Using the Factor Tree Method, find the prime factorization of the following:
(a) 8
(b) 20
(c) 34
(d) 44
(e) 21
(f) 42
(g) 38
(h) 45

Answer 1

Hint: We start solving the problem by writing the given number as a multiplication of two numbers out of which one will be a prime number. We then write the other number as a multiplication of two numbers out of which one will be a prime number. We continue this process till we get the number as a product of all prime numbers. Similarly, we follow this for all the given numbers to get the required result.

Complete step-by-step answer:
According to the problem, we are given that we need to find the prime factorization of the given numbers using the factor tree method.
(a) We need to find the prime factorization of the 8.
We know that $8=2\times 4$.
\[\Rightarrow 8=2\times 2\times 2\]. We know that 2 is the prime number and cannot be factored further.
So, the prime factorization of 8 is \[2\times 2\times 2\].

(b) We need to find the prime factorization of the 20.
We know that $20=2\times 10$.
\[\Rightarrow 20=2\times 2\times 5\]. We know that 2, 5 are the prime numbers and cannot be factored further.
So, the prime factorization of 20 is \[2\times 2\times 5\].

(c) We need to find the prime factorization of the 34.
We know that $34=2\times 17$. We know that 2 and 17 are the prime numbers and cannot be factored further.
So, the prime factorization of 34 is \[2\times 17\].

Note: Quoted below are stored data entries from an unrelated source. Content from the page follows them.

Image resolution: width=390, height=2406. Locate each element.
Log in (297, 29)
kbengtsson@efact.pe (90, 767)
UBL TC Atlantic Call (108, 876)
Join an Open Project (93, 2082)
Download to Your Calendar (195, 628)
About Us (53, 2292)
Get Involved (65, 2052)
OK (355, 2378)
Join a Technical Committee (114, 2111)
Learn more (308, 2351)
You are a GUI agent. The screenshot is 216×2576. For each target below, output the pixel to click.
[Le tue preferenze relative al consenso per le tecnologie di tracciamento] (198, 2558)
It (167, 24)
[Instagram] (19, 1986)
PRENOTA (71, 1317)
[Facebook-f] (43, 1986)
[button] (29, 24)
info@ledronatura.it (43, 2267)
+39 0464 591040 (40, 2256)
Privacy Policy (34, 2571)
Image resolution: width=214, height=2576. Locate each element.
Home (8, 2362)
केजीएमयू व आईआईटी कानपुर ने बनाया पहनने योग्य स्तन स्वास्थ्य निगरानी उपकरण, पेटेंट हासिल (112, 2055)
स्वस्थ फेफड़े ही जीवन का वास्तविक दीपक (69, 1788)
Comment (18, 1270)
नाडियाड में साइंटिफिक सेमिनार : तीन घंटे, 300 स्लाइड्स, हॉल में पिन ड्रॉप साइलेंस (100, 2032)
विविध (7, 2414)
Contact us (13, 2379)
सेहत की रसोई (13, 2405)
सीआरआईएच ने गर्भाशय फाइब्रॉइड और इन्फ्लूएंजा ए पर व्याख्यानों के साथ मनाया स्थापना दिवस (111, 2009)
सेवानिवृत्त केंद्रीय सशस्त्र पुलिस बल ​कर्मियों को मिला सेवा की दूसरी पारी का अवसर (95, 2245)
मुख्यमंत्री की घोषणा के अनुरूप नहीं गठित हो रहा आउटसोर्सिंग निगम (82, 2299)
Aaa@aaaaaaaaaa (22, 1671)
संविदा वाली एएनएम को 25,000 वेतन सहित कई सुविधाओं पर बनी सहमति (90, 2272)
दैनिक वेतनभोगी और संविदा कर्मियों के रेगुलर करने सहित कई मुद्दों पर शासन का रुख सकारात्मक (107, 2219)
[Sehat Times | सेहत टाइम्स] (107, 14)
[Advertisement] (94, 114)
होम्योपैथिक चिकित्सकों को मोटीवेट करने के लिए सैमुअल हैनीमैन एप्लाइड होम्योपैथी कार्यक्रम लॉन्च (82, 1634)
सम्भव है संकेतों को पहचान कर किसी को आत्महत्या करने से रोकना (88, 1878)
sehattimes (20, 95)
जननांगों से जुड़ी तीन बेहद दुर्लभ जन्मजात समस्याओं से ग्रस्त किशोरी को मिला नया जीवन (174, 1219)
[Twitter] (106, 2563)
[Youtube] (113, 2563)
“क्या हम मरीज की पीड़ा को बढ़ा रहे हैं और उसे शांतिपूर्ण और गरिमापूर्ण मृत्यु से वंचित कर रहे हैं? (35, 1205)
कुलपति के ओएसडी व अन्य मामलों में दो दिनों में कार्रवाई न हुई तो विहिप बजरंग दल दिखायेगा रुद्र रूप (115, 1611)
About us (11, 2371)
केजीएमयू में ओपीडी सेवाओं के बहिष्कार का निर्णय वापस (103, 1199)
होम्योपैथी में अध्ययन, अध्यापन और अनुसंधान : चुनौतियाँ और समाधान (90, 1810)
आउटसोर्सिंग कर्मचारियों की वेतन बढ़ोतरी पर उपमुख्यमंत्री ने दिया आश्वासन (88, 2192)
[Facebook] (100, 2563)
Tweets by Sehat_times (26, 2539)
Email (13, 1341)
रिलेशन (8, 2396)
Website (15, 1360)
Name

(d) We need to find the prime factorization of the 44.
We know that $44=2\times 22$.
\[\Rightarrow 44=2\times 2\times 11\]. We know that 2 and 11 are the prime numbers and cannot be factored further.
So, the prime factorization of 44 is \[2\times 2\times 11\].

(e) We need to find the prime factorization of the 21.
We know that $21=3\times 7$. We know that 3 and 7 are the prime numbers and cannot be factored further.
So, the prime factorization of 21 is \[3\times 7\].

(f) We need to find the prime factorization of the 42.
We know that $42=2\times 21$.
\[\Rightarrow 42=2\times 3\times 7\]. We know that 2, 3 and 7 are the prime numbers and cannot be factored further.
So, the prime factorization of 42 is \[2\times 3\times 7\].

(g) We need to find the prime factorization of the 38.
We know that $38=2\times 19$. We know that 2 and 19 are the prime numbers and cannot be factored further.
So, the prime factorization of 38 is \[2\times 19\].

(h) We need to find the prime factorization of the 45.
We know that $45=3\times 15$.
\[\Rightarrow 45=3\times 3\times 5\]. We know that 3 and 5 are the prime numbers and cannot be factored further.
So, the prime factorization of 45 is \[3\times 3\times 5\].

Note: Whenever we get this type of problem involving factorization of even numbers, we should use the fact that every even number is divisible 2 and also 2 is only an even prime number. We can also prime factorize the numbers by using the upside-down division process. We should know that the prime number can only be divisible by 1 and itself before solving this problem. Similarly, we can expect problems to find the LCM of the numbers 45, 42 and 60.